Open : Daily from 5 a.m. - 8 p.m.
Admission : Free

 The City Pillar Shrine
According to an old Thai tradition, a city pillar had to be built upon the establishment of a new city. King Rama I had the Bangkok city pillar erected near the Temple of the Emerald Buddha on Sunday, 21 April, 1782, with the citys horoscope inside. The original pillar was made of cassia wood known as Chaiyaphruek, measuring 75 cm. in diameter and 27 cm. high. In the reign of King Rama IV, the old dilapidated pillar was replaced by a new one made of the same kind of wood, measuring 270 cm. high and standing on a base of 175 cm. wide, sheltered by a Prang-shaped shrine as it appears today. The shrine also houses images of protective deities including Thepharak, Chaopho Ho Klong, Phra Suea Mueang, Phra Song Mueang, Chaopho Chetakhup and Phra Kan Chai Si.

Open : Daily
Admission : Free

 The Grand Palace
Every visitor to Bangkok should see the magnificent buildings within the Grand Palace compound to get a feeling of the grandeur architectural style.

Since the founding of Bangkok as the Nations capital by King Rama I, The Grand Palace has been the major architectural symbol of The Thai Royal Family. In the present time, The Royal Family resides at Chitralada Palace while The Grand Palace is used for ceremonial purposes.

The main buildings within the Grand Palace compound were built for King Rama V, who was the first Thai King to travel to Europe.

Phra Thinang Chakri Maha Prasat, built in 1877 by King Rama V as his Royal Residence, is the most highly recognized architectural landmark of the Nation. The central Throne Hall, which was formerly used for the reception of foreign envoys, is flanked by reception areas decorated with galleries of portraiture. The central room on the second floor is used as a shrine for the reliquary ashes of Kings Rama IV, Rama V, Rama VI, Rama VII and Rama VIII.

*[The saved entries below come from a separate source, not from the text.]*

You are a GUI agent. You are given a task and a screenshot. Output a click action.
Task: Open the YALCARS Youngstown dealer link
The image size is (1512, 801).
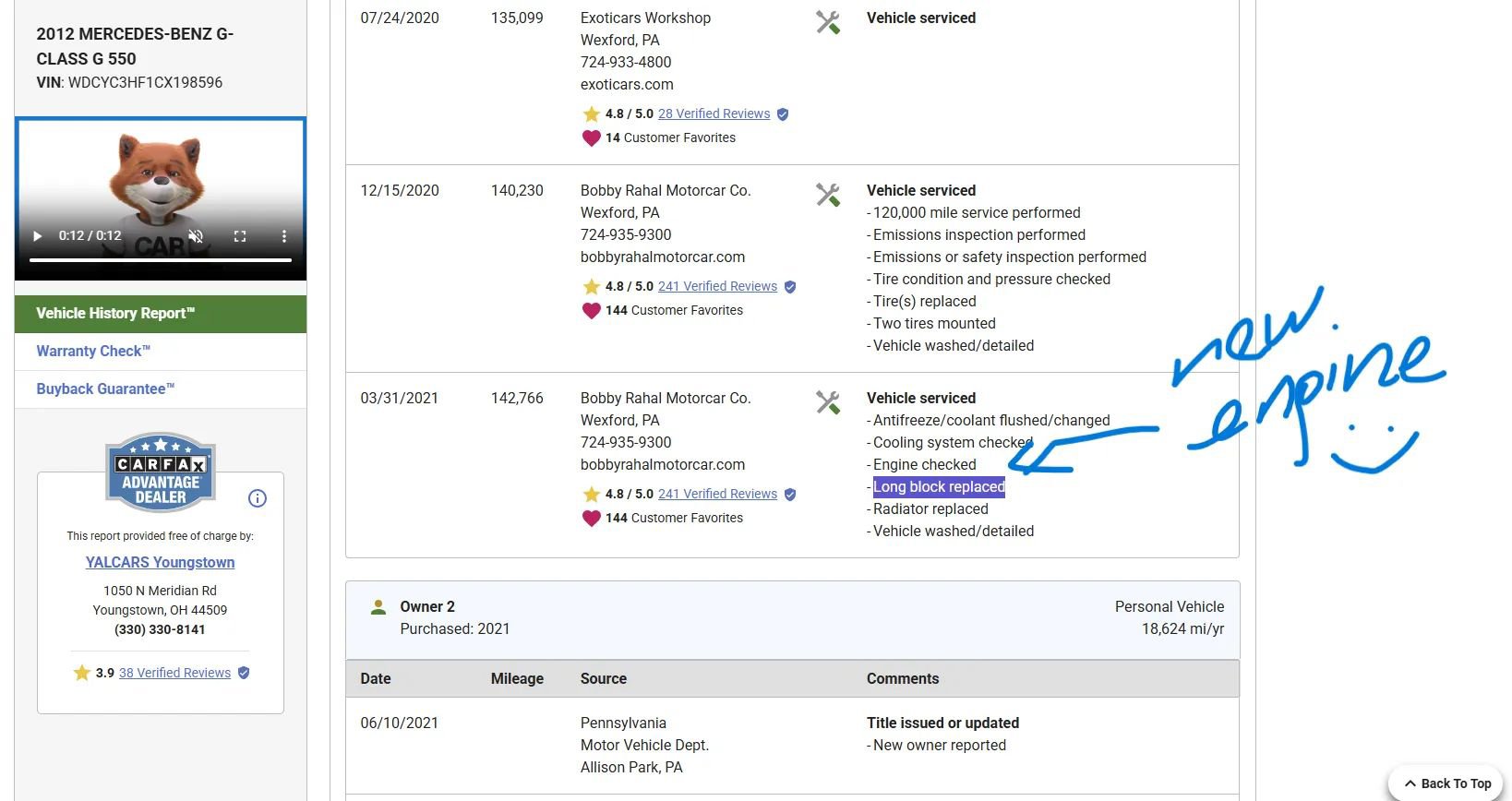tap(160, 562)
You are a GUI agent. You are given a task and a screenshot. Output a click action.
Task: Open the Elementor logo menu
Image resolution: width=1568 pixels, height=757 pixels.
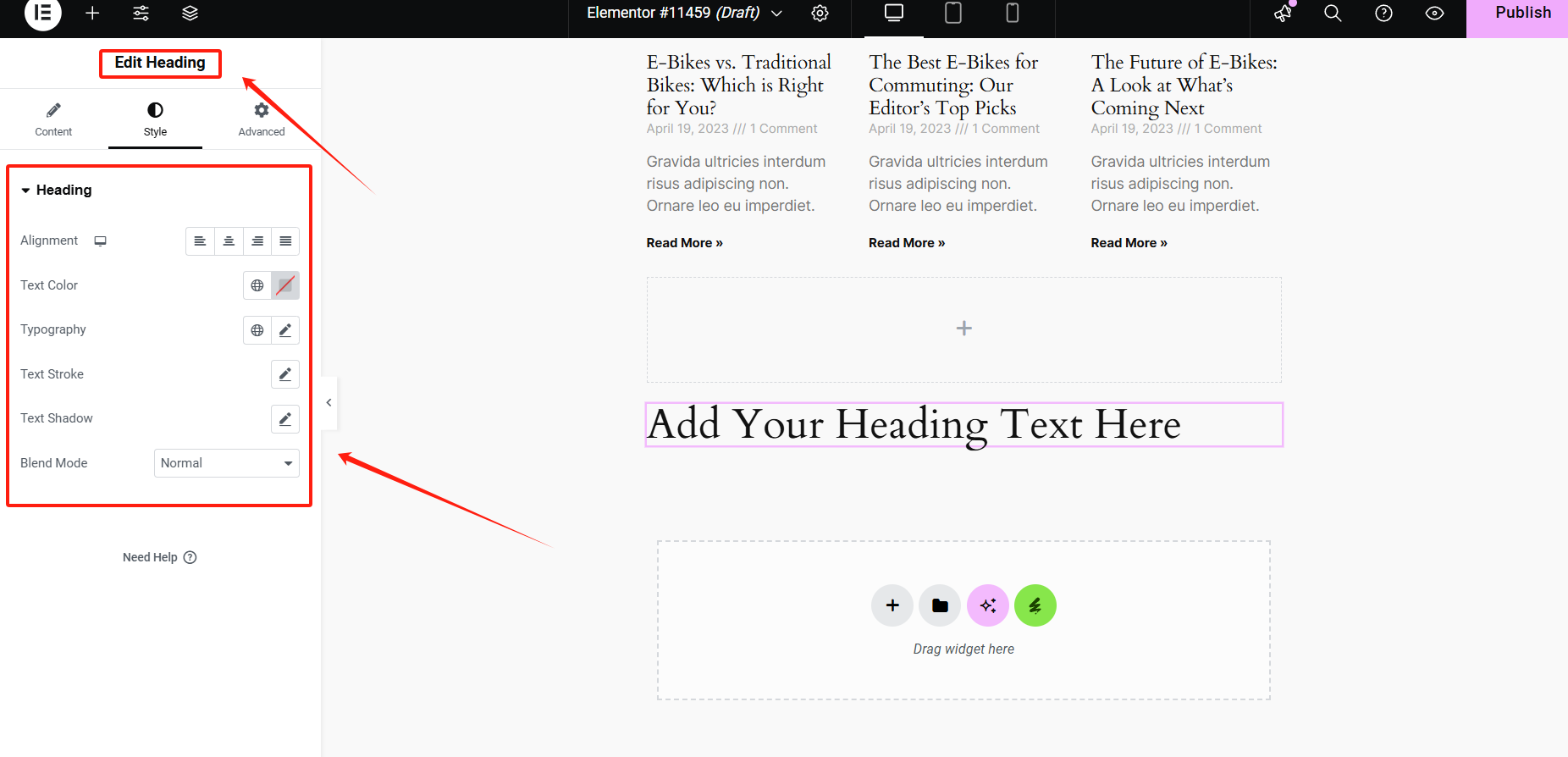pyautogui.click(x=42, y=14)
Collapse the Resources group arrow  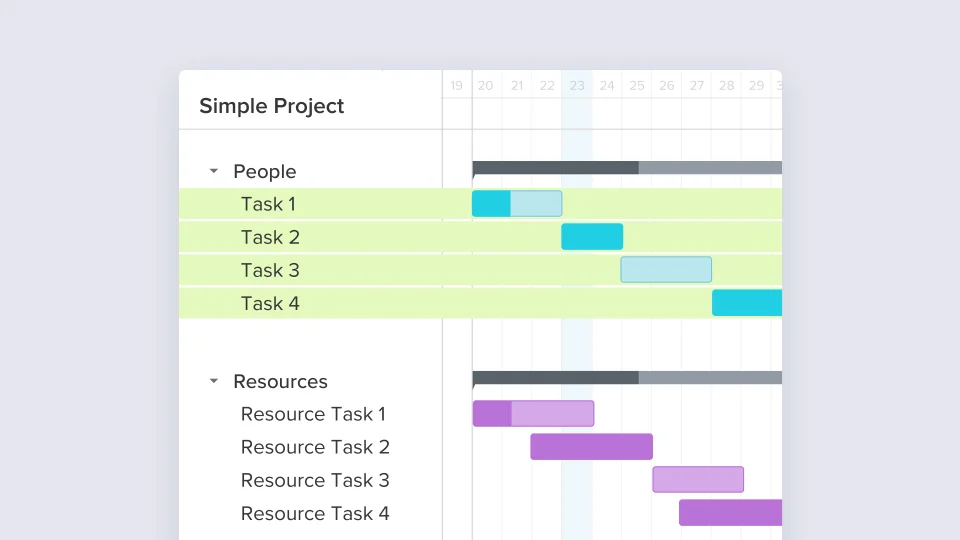[213, 381]
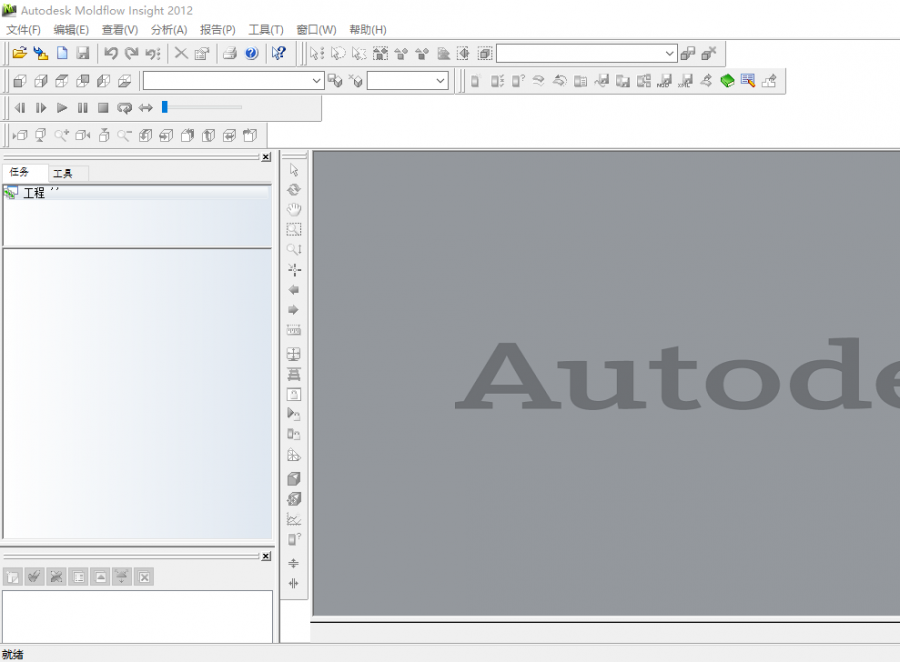Click the Open Project folder icon
The width and height of the screenshot is (900, 662).
pyautogui.click(x=19, y=54)
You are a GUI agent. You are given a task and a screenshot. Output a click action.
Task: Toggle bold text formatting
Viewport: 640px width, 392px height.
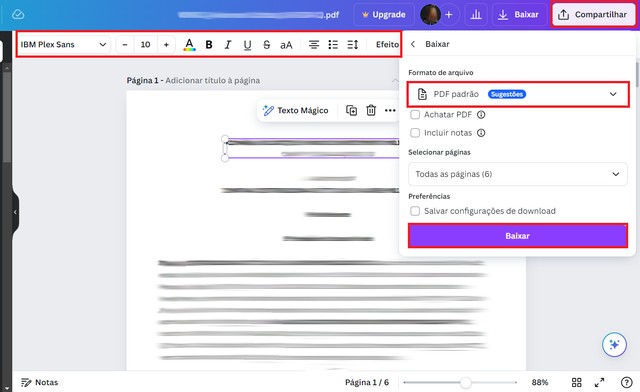click(209, 45)

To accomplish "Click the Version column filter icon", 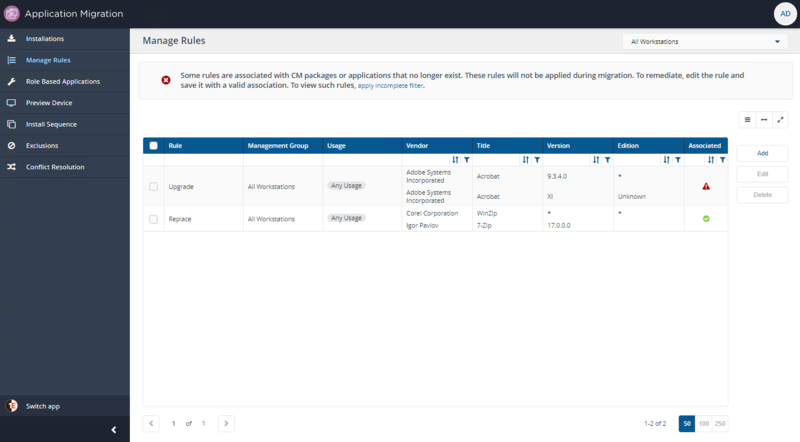I will coord(606,159).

Borom Phiman Mansion was also constructed during the reign of King Rama V. When his son, King Rama VI ascended to the throne, he had it improved for use as his residence. The three succeeding Kings also resided here at one time or another.

The Siwalai Gardens, where the office of The Royal Household Bureau is located, were used for receptions as well as a recreation area for the royal women and children.

Maha Monthien Prasat houses The Audience Hall of Amarin Winitchai where ceremonies of the Court usually take place in front of the throne surmounted by its canopy of nine tiers of white cloth.

How to go there:The most enjoyable route is to take the BTS Skytrain to Taksin Station. From here take a Chao Phraya River Express boat to Tha Chang Wang Luang Pier. It is a short walk from the pier to the entrance to The Grand Palace public entrance.

Opening Hours: Open to the public everyday, except during special Royal Ceremonies, from 8.30 a.m. to 3.30 p.m.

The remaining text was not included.